--- Goal ---
Can you recast all the records below as a numbered list, skipping blank lines and leaving out the pictures?

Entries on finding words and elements
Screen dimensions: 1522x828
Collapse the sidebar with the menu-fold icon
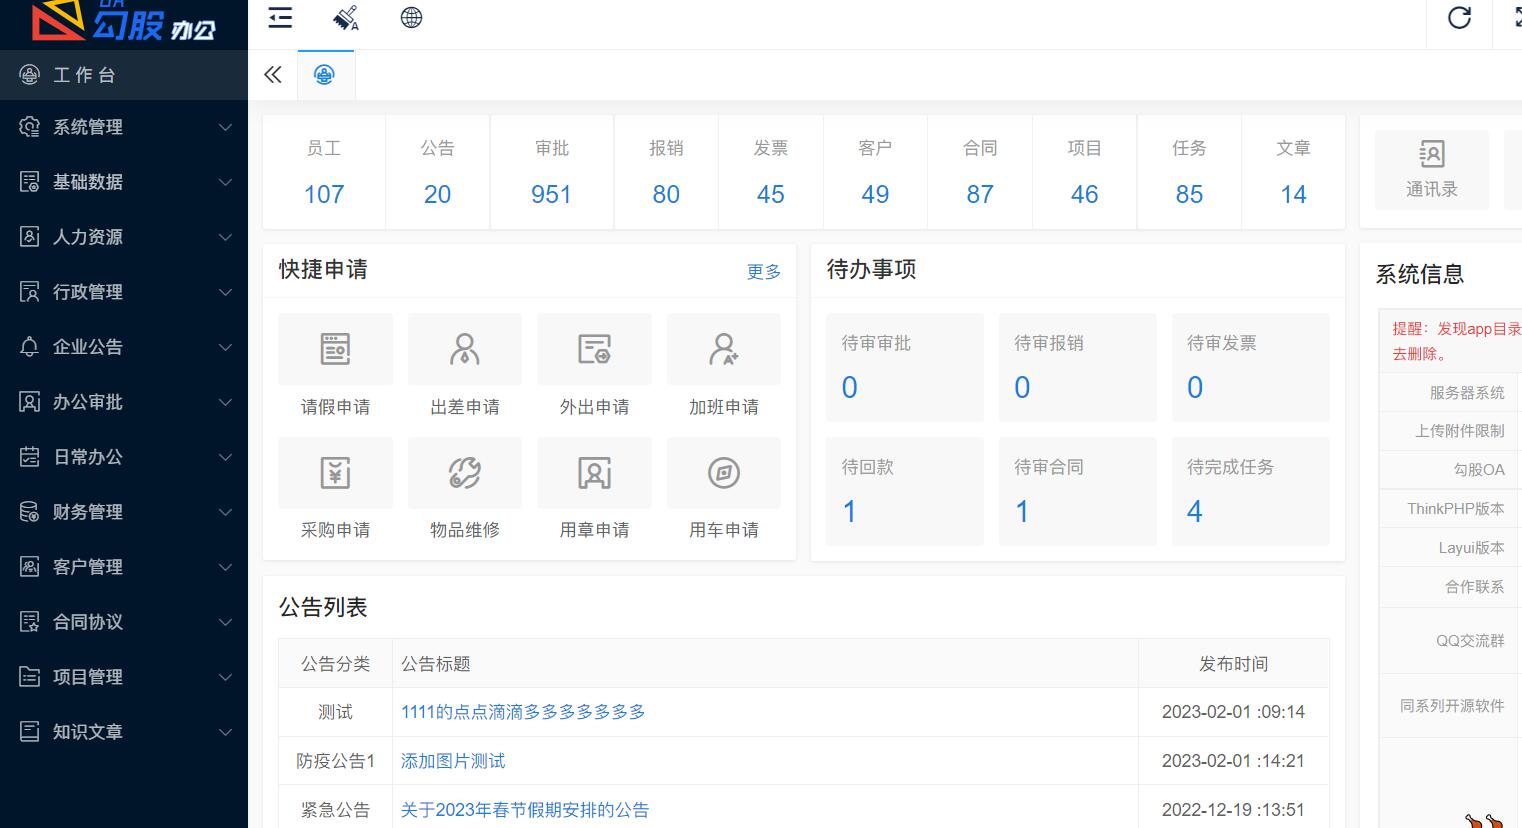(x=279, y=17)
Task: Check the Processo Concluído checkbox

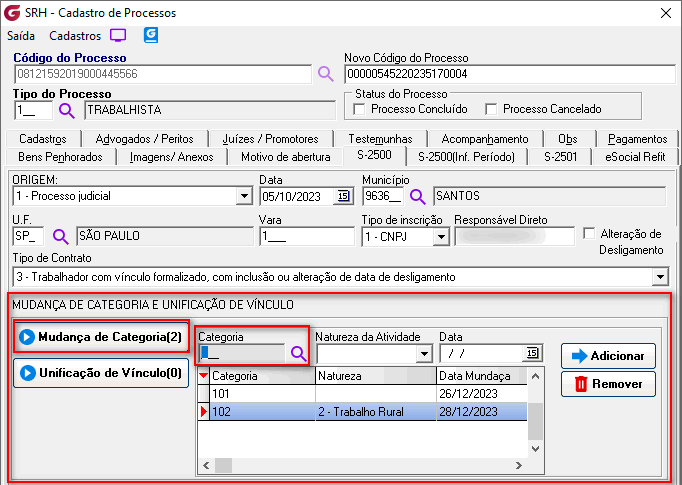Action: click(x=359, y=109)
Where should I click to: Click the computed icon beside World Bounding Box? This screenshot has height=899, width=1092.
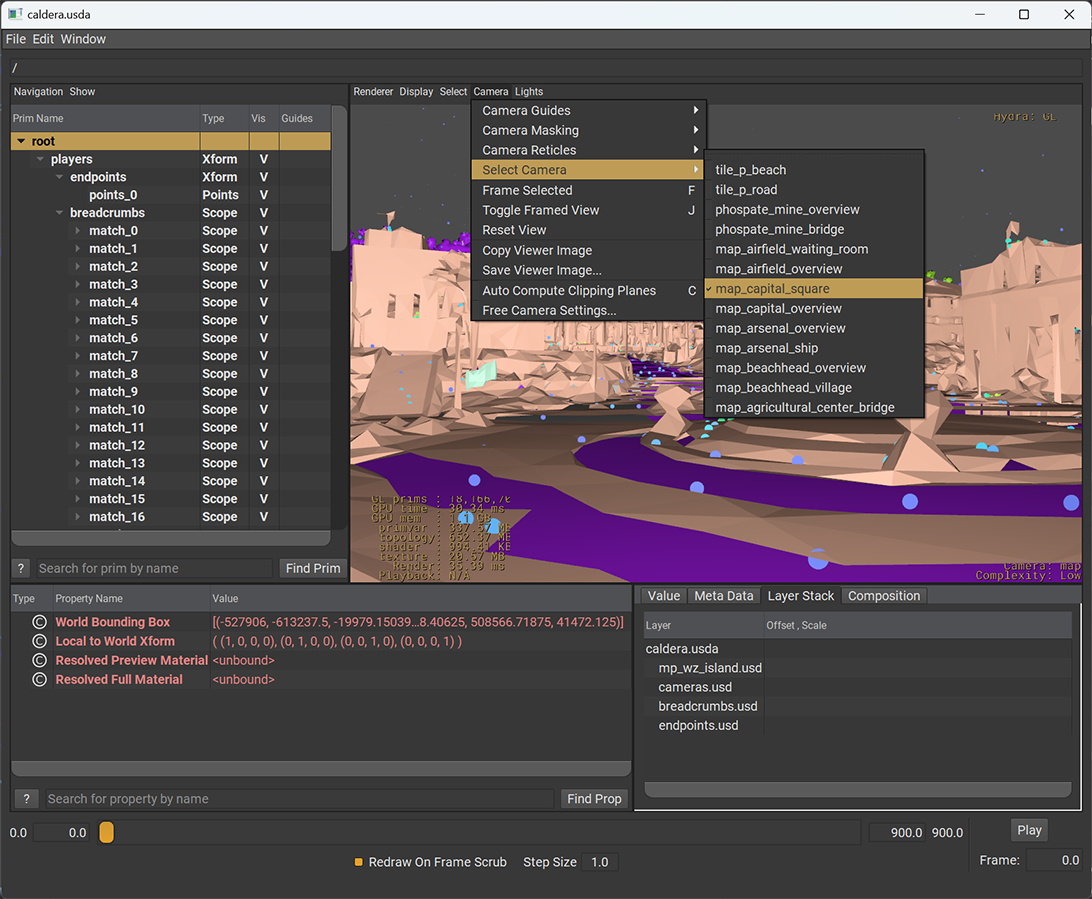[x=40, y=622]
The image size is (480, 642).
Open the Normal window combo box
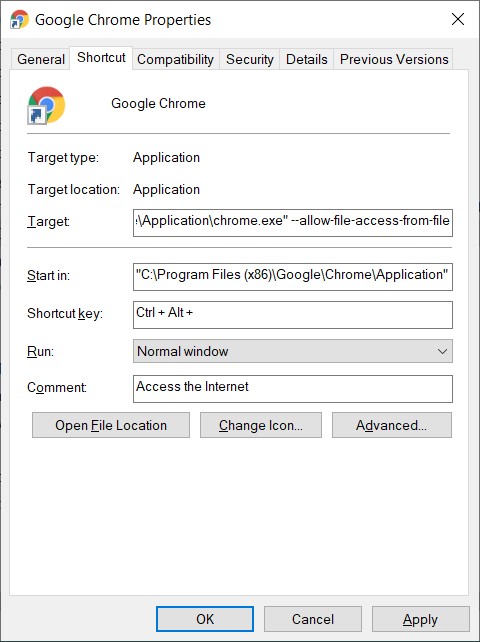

--- Finished task ---
1. Screen dimensions: 1522x828
2. Collapse the sidebar with the menu-fold icon
3. (x=279, y=17)
4. Task: Check the Processo Concluído checkbox
5. Action: click(x=359, y=109)
6. Where should I click to: Click the computed icon beside World Bounding Box? This screenshot has height=899, width=1092.
7. [x=40, y=622]
8. The image size is (480, 642).
9. Open the Normal window combo box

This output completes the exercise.